In order to link into the ACCOUNTS table from both CONTACTS and OPPORTUNITIES, we will need open the ACCOUNTS table 3 times, each under a different alias name. Here is the Data Session visible through SalesForceFox.
Because the EVENTS table links using either the Who_Id field into CONTACT, and the What_Id into ACCOUNTS, you cannot sort simultaneously by two fields at once. The EVENTS table can either be in order by Who_Id or What_Id at any given time. This is why we need an integration table for invoicing.
Sometimes people neglect to link the Events to an Account. Thus they remain unbillable. Unbilled events are lost money for you. You have just worked for free. This is the case when an event has been entered on a Palm handheld, then synchronized into SalesForce. A report which identifies these is helpful. It is advisable for the consultant to put the Account Name as the first word of the Event description.
This may occur when both the Opportunity and the Contact is filled in for an Event. In this case, it would be advisable to use the CONTACT->ACCOUNTS link, as the Opportunities sometimes could involve other Accounts.
Both Routes to the ACCOUNTS table
In order to list the Starting Time and Ending time on the Invoice, we will use the Due_Date and the Duration. The Due_Date is actually the Date and Time of the end of the Event. We must subtract the Duration of minutes from the Due_Date/Time in order to get the Starting Date/Time. This is another reason we need an integration table for invoicing.
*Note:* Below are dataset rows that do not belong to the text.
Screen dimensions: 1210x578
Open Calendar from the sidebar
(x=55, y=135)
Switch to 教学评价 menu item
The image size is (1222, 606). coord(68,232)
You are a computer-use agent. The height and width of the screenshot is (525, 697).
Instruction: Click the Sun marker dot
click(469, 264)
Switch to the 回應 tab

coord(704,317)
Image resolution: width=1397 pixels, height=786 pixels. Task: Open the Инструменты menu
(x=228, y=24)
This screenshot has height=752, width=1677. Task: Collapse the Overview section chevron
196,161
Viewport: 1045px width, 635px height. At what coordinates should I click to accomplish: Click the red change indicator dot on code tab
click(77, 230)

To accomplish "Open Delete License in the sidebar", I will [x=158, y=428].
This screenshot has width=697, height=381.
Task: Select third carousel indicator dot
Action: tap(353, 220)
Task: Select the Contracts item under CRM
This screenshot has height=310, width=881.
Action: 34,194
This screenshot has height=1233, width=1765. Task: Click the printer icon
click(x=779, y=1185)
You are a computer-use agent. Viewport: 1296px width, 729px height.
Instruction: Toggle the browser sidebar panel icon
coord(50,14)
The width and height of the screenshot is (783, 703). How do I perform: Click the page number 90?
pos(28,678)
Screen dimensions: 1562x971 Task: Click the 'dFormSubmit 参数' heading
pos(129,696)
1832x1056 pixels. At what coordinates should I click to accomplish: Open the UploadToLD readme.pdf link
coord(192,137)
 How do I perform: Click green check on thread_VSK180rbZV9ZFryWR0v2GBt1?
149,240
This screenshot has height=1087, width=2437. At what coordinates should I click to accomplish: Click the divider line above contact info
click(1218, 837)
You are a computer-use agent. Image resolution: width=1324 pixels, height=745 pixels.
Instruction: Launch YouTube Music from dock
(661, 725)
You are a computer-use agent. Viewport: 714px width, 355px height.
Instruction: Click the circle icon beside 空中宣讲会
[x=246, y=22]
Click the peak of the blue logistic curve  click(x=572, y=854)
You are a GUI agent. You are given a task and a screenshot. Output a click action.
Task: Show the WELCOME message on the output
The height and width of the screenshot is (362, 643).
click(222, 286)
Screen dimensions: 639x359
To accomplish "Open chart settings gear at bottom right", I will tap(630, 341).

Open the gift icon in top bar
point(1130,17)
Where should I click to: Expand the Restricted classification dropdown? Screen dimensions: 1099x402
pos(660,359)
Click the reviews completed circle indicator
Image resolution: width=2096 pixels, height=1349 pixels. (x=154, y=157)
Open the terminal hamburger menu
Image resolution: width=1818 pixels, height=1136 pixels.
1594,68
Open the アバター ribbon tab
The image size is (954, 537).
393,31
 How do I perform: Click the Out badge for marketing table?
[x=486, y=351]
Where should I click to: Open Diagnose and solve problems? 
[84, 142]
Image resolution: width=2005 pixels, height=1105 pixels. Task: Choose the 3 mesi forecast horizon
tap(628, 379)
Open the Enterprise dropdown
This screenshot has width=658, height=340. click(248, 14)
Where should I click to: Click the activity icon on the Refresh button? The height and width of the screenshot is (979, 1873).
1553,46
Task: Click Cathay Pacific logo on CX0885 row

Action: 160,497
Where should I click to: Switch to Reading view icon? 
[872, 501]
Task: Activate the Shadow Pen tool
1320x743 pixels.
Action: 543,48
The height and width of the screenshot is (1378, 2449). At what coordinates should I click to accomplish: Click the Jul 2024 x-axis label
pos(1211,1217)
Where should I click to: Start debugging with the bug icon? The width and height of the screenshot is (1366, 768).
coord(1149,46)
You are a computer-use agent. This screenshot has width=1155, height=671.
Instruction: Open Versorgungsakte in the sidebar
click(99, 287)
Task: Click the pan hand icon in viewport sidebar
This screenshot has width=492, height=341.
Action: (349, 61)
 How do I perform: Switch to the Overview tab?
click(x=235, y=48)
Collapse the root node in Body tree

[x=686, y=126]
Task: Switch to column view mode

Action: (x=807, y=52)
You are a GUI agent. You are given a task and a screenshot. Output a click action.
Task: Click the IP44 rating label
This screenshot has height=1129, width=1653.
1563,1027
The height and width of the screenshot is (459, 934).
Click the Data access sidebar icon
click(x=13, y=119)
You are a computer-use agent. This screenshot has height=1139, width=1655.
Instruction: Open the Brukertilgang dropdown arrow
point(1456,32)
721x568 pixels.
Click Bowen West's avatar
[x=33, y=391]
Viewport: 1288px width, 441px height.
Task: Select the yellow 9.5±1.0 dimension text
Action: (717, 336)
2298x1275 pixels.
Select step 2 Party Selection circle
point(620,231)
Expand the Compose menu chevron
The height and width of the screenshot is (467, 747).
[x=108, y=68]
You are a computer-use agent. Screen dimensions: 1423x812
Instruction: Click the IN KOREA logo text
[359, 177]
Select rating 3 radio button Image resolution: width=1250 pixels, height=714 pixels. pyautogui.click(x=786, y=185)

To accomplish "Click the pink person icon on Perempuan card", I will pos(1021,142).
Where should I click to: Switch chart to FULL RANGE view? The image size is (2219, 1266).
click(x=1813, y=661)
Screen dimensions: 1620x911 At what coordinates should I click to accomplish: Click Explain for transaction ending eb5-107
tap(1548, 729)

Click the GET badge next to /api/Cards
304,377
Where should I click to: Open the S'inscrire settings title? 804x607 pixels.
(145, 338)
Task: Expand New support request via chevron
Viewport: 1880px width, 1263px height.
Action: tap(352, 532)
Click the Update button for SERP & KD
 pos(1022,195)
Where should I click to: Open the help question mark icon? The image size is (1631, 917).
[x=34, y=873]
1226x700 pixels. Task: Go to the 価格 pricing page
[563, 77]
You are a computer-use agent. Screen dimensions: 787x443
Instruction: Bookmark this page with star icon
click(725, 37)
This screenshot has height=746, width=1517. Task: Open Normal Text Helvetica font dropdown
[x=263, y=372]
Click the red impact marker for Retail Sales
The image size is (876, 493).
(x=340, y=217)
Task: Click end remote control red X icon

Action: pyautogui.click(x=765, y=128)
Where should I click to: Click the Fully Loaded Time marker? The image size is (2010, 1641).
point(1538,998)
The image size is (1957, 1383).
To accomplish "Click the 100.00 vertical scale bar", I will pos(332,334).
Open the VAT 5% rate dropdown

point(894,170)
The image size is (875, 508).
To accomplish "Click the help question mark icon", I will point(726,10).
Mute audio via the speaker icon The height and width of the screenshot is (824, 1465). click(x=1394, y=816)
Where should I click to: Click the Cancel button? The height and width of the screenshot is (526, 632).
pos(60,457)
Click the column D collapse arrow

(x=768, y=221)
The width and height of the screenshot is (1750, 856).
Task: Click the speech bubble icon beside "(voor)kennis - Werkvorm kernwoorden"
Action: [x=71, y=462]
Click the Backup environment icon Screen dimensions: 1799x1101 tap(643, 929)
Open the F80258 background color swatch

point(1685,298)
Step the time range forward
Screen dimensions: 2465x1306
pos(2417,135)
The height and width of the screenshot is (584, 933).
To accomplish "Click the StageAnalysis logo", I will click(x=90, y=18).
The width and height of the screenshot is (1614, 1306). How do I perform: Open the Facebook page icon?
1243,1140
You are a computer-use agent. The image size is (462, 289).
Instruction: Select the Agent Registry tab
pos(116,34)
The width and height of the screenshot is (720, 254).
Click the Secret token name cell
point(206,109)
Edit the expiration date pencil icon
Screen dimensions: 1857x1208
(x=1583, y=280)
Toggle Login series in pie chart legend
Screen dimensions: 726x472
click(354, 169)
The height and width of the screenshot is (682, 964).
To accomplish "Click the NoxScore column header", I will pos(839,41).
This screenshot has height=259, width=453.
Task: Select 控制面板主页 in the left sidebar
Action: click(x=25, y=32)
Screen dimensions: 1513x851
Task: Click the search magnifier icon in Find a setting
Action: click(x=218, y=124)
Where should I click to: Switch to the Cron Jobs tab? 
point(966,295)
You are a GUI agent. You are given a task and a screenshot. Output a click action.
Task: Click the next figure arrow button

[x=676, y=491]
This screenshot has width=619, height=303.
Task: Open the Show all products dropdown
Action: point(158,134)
We will take the approach of selecting the data from the EVENTS and doing the integration up front, so we have a Query table to invoice from. This is the standard approach taken in most reporting programs. A special program scans down the EVENTS table and adds the Account_no for linking into the ACCOUNTS table for the address.
Salesforce can output the data to Word on a record basis, but for reporting, there is not a way to put a logo, or to make the address of the Account in a label format. So a special report writer must be used. SalesForceFox uses the Report Designer included in Microsoft FoxPro, which is very flexible.
In order to prevent re-billing the same Event, we need a field to mark the Event as billed. We can use the Query file for this as well. One option is to use the Location field to put in the date billed. A new field for this purpose would be a helpful addition to SalesForce.
This provides a way to invoice from the data entered into Salesforce. It avoids double entry of the same date, time, and work done into Salesforce and an accounting system. This enables the user to focus more on doing the work, rather than recording it. It makes Salesforce more of an all-in-one solution.